Styling for high-contrast

Making allowances for users of high-contrast that work across browsers has required the use of browser prefixes, and css media queries. When it came to styling for everyone’s favorite browsers-Internet Explorer (and both versions of Microsoft’s Edge browser)-we had to fall back on the -ms prefix. I’ve never found browser prefixes to be ideal and making sure sites worked across all browsers required remembering the all the prefixes or, add a library to process our CSS. Developing for the web is hard as it is, but luckily there are changes coming that will allow us the included users of high-contrast without having to fall back on browser prefixes.

Concrete examples work best: here’s a one from Imagine Cup, a Microsoft property that we work on here at iSoftStone.

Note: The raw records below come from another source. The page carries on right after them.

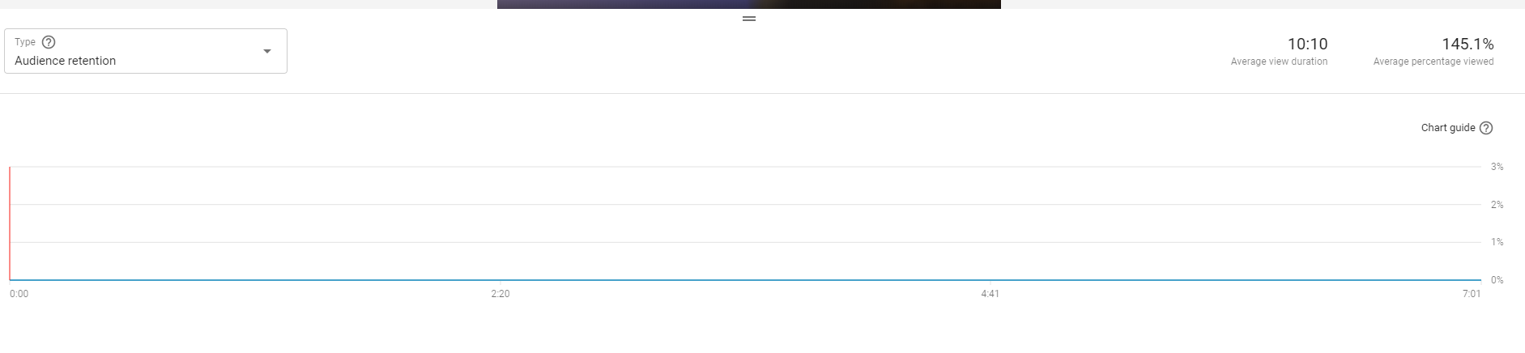The image size is (1525, 353).
Task: Expand the Audience retention dropdown arrow
Action: tap(267, 51)
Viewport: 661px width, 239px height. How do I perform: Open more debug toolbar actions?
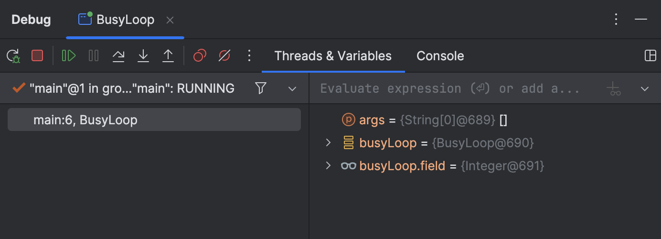(x=249, y=56)
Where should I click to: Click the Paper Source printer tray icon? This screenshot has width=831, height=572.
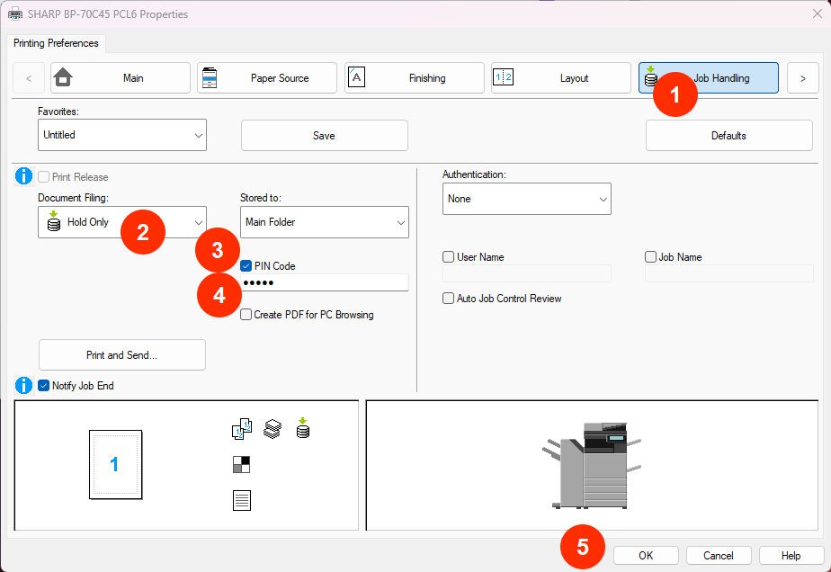click(x=210, y=77)
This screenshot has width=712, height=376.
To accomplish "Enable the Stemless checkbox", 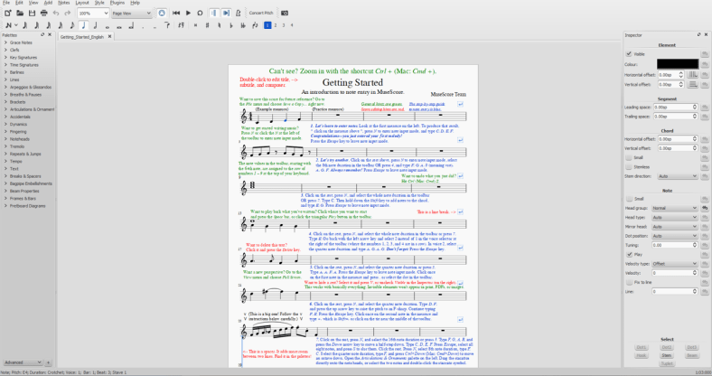I will pyautogui.click(x=630, y=166).
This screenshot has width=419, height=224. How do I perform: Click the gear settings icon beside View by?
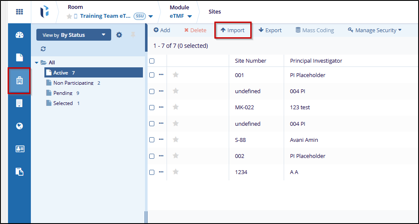(x=119, y=35)
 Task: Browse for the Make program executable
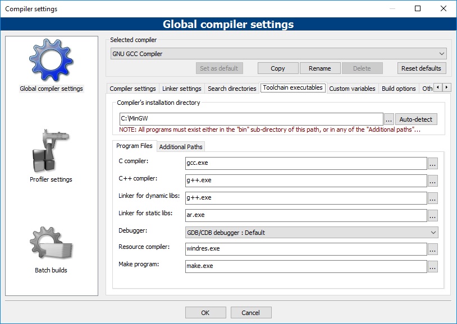click(x=432, y=266)
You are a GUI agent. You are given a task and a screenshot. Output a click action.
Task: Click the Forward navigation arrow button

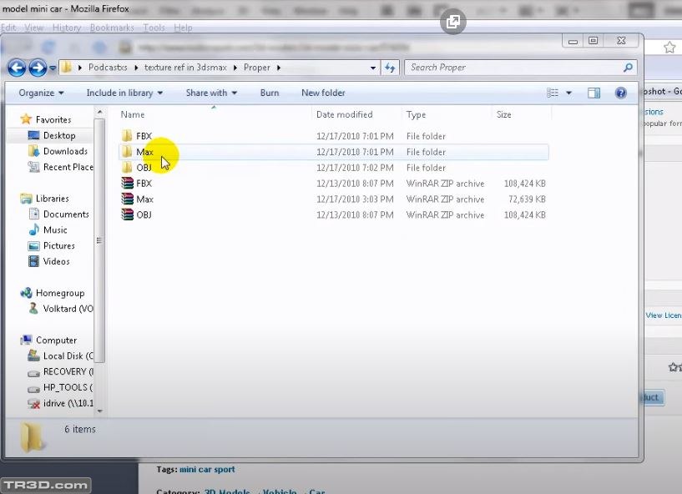pos(38,68)
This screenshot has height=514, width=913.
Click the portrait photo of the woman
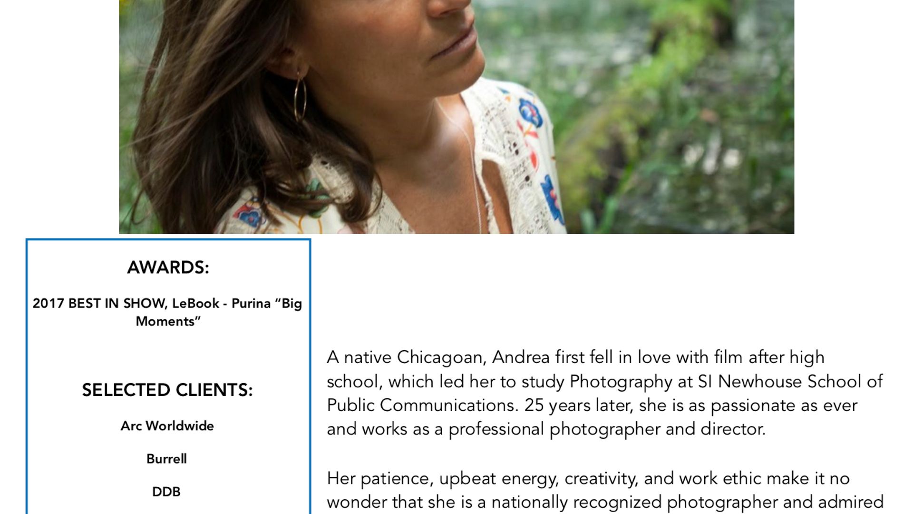pos(457,117)
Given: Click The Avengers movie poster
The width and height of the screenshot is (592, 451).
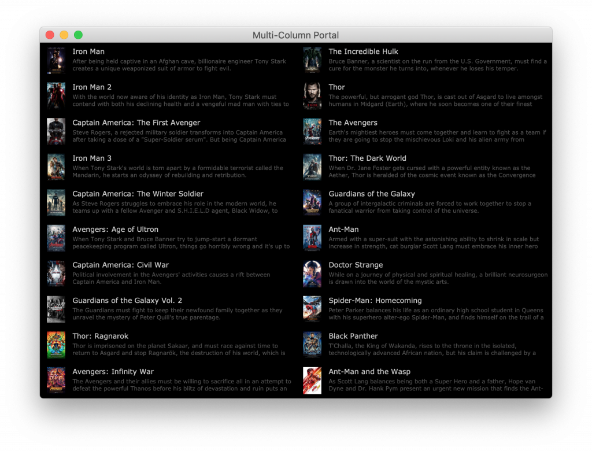Looking at the screenshot, I should click(x=312, y=132).
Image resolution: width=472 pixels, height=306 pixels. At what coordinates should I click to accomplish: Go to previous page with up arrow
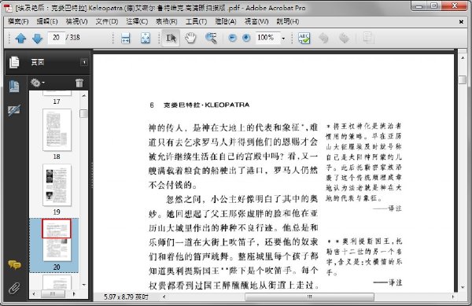coord(20,39)
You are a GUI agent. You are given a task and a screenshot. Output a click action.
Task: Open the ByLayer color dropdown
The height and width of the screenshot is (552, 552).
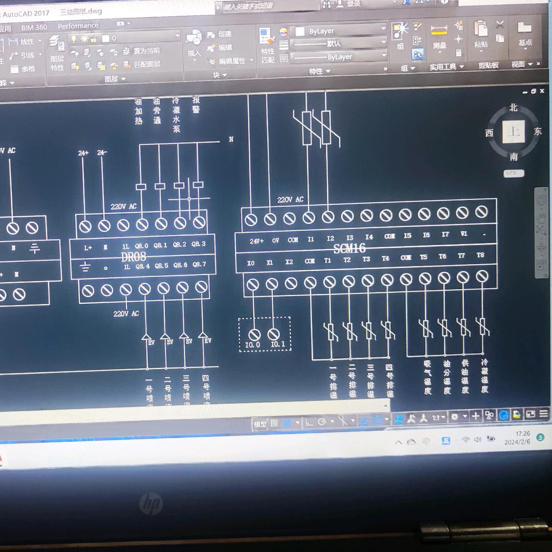click(338, 31)
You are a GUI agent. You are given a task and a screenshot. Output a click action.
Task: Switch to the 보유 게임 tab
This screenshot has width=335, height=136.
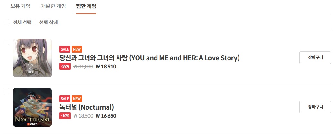click(20, 6)
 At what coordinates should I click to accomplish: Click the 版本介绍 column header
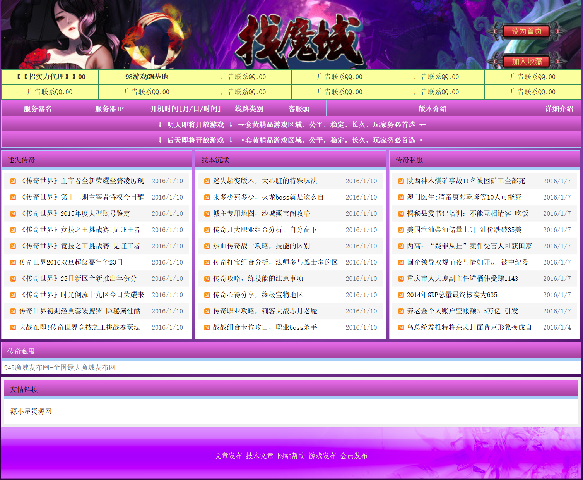point(432,109)
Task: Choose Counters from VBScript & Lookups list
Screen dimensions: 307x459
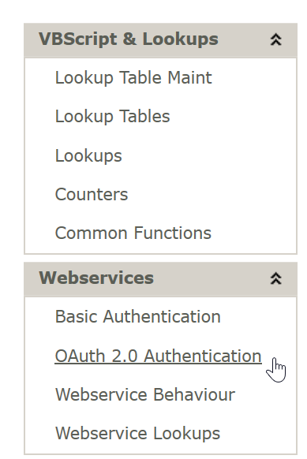Action: pos(92,194)
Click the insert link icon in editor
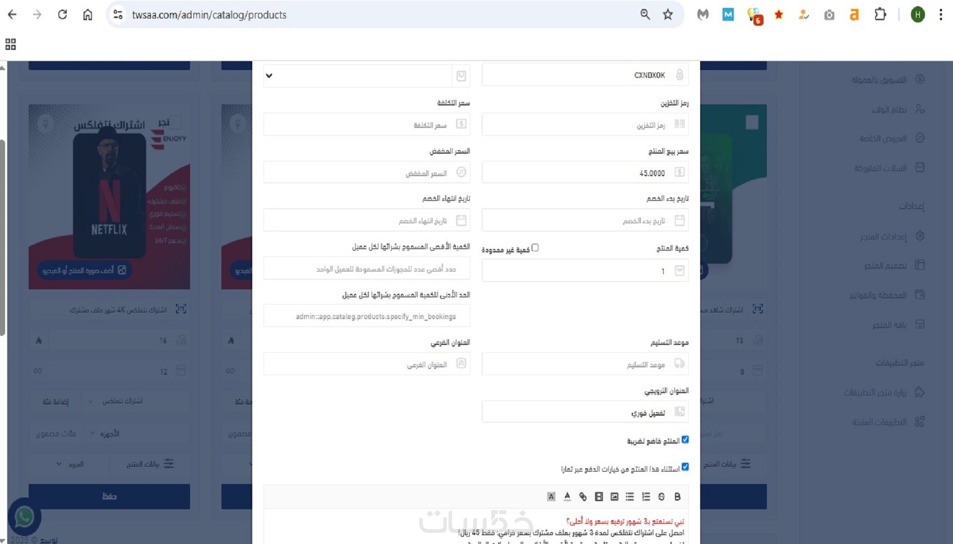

The Imagine Cup page features a purple banner near the bottom of the screen which holds all the social media icons for the Imagine Cup. The icons are white which shows on the purple banner, as well as in the white on black color scheme offered in Windows, so we only had to move the color we wanted for the fill to the global style sheet. We had already styled this footer to handle Windows high-contrast Mode using the -ms browser prefix and the media query:

Figure 1: Web site example – Original content with no color contrast

 

@media screen and (-ms-high-contrast: black-on-white) {
.svg-contrast {
fill: #000;
}
}

 

Forced colors media query

This is how we’ve had to do things in the past. The upcoming changes will allow us to handle high-contrast styles with the new forced-colors and prefers-color-scheme media queries. To handle the new implementation we had to add the below CSS to our global stylesheet.

@media (forced-colors: active) and (prefers-color-scheme: dark) {
.svg-contrast {
fill:#000;
}
}

Figure 2: Web site example – Content with forced-color contrast

 

This dumps the browser prefix, and takes care of two browsers at once. For Firefox, you’ll have to switch over to the prefers-contrast media query, and if you’re still supporting IE and legacy versions of Edge, you’ll have to keep the browser prefix. Luckily, you can stack them like so:

@media (-ms-high-contrast), (forced-colors: active) {
/* your styles here */
}

 

These changes aren’t live yet, but you can code and test for them now in Chrome by enabling the force-colors flag in Google’s Chrome browser and Microsoft’s new chromium based version of Edge. If you’d like to learn more about how high-contrast styles work the Edge team has a great write up here and if you’d like to read about how these changes can be implemented in Firefox you can find their documentation here.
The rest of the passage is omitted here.